She had worked in the intensive care unit at Rocky View Hospital, her mother’s entire career was in health care, and she had sat at her stepfather’s bedside while he was kept alive on a ventilator leading to his death.
Ravnsborg did not want such an ending. Within hours of her devastating diagnosis, she had a sobering conversation with her mother.
“Quality of life for me is a meaningful engagement with people,” Lucier said, recalling that conversation from eight years ago.
“I’m not going to go on a ventilator. I’m not going to die. And I’ll likely use medical assistance in dying when I see fit,” her daughter said.
The Calgary mother was left feeling a “paradox of pride and devastation” but supported her daughter’s wish.
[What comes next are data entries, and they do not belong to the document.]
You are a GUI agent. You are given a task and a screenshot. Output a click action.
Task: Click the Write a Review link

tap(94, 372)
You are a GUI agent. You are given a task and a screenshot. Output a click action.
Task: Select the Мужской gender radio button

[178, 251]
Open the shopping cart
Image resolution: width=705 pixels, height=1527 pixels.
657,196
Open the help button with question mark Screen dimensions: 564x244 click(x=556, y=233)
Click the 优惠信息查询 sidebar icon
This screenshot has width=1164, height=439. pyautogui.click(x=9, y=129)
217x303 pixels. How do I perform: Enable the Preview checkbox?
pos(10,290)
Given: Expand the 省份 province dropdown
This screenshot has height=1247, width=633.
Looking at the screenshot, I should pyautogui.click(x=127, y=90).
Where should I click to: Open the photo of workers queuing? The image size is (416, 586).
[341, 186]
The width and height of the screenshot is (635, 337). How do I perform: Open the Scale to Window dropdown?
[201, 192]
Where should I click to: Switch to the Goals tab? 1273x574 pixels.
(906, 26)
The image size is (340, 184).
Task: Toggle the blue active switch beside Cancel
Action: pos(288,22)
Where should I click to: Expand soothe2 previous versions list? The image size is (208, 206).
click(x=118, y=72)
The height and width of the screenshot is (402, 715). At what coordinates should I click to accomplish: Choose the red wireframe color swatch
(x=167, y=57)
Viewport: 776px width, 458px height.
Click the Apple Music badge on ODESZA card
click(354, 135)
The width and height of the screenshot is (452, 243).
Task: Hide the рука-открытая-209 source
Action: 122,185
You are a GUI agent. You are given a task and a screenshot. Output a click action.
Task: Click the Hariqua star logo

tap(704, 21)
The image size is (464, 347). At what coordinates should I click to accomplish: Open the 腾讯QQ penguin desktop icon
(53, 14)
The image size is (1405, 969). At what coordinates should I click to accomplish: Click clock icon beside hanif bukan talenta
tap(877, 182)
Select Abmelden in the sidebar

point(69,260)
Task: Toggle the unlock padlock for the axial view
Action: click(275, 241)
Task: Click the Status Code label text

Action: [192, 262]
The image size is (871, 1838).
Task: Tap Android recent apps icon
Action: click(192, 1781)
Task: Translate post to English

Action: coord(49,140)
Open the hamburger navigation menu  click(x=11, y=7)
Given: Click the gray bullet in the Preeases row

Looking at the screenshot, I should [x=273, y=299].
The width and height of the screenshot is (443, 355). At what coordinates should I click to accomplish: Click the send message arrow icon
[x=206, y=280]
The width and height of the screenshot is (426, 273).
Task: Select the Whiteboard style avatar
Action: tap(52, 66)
“Devastated and yet so proud that she would know what quality of life meant to her and could articulate it succinctly — that she knew what her plan would be.”
Throughout her journey with ALS, her mother said Ravnsborg was determined to live life to the fullest and connect with those she loved.
“When you know what your choice is, the focus shifts from ‘how am I going to die?’ for ‘how do I want to live?’ And that’s so important when an illness is taking over everything — except your attitude.”
Undated photo of Jessie Ravnsborg with her mother at a Calgary Flames game with player Mikael Backlund.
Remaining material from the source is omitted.